The good lands are any where the family is. I was in the badlands, walked among the dinosaurs, under the sentinel hoodoos. I was in nature and the birds flew over me; I got into a very long and impassioned discussion with a seagull
As you all know, English is a language so deficient in terms of kinship that it is as if it has been strip-mined by capitalism. What do you call the former spouse with whom you occasionally travel and are fraternal with? What do you call former and longstanding inlaws, when you were never married to one of their siblings but had kids, mortgage, all that stuff? What do you call a longstanding family friend whose friendship and love demonstrated over time came to be part of the structure of your family? What do you call the relatives you stay in touch with after a really bad breakup? How do you twist English, which despite its size is short on nuance, into words to which take the experiences of relationship and bind them into something useful and contemporary without being twee or clinical?
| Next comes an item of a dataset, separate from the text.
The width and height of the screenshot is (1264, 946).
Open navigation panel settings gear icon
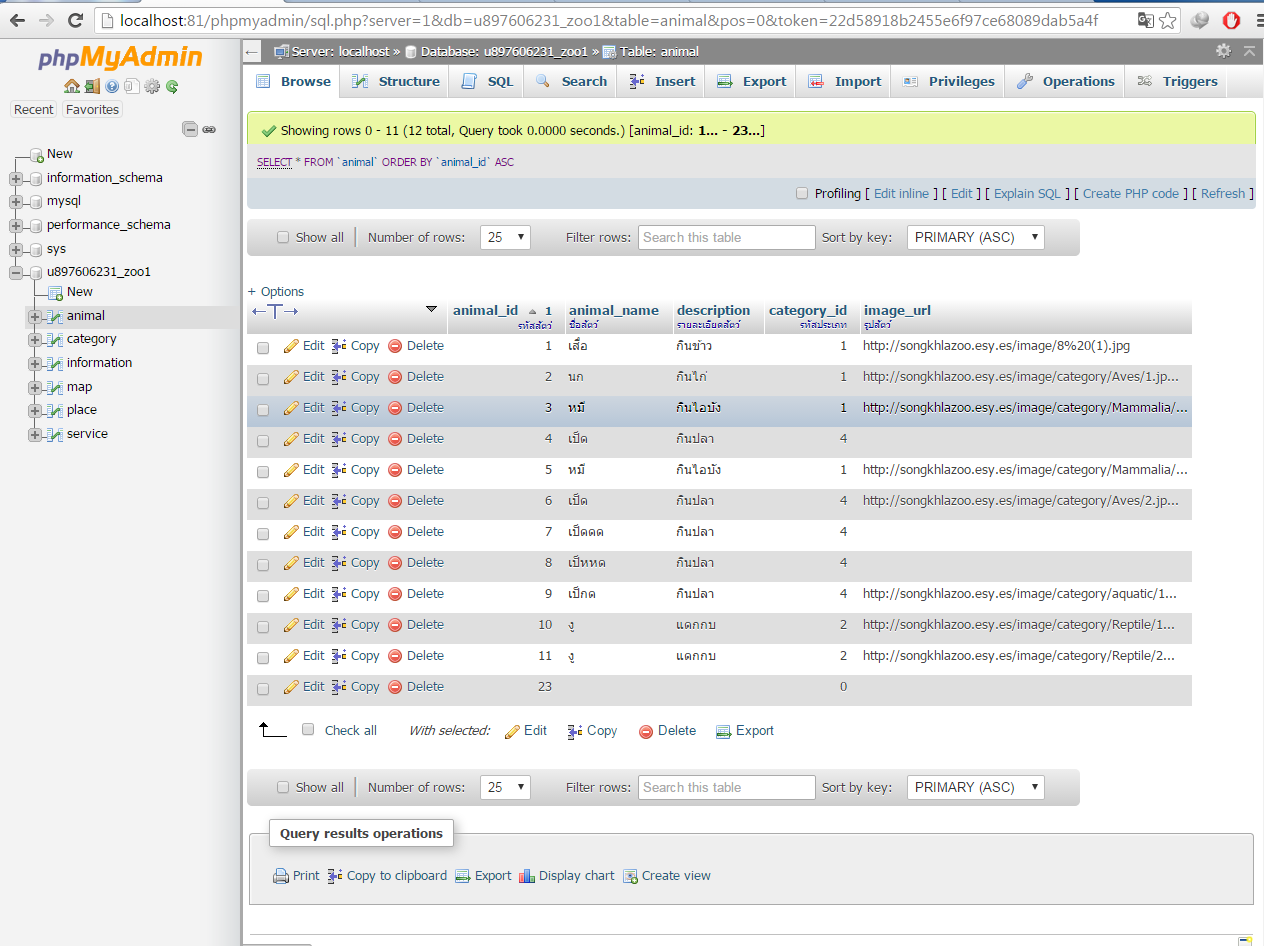click(x=152, y=87)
How many of us have relationships which somehow aren’t important enough to have a word assigned to them and yet are everywhere once you start looking?
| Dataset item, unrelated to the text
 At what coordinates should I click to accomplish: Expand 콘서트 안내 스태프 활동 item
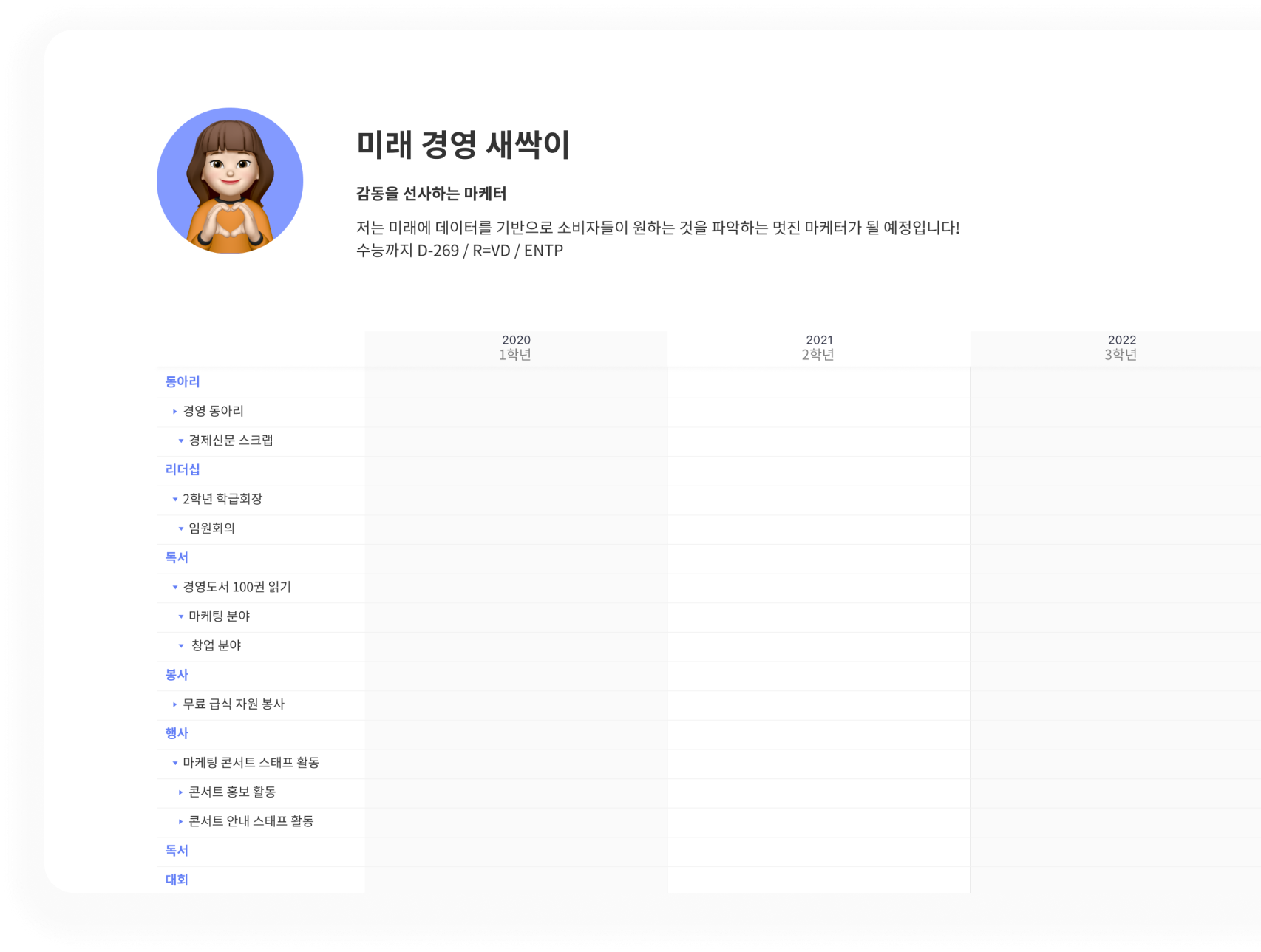pos(180,822)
I call people who belong to my church my churchsiblings or churchsibs for short; we have us and our trust and our time and our food and our travails and our finances and our deaths and births and miraculous recoveries and dreadful runs of luck and kids who make the world finals and play in Junior A in common; we follow illness, divorce and mature student MAs and wonderful, hilarious children’s pageants with a wonderful sense of being in a large, complex and engrossing dance, which moves along in perfect time with all that is and yet is a very special subset of that Big Dance of which one can imperfectly say, That’s All Folks.
I’m thinking of the word breadrellies. Can you tell what kind of relatives those would be?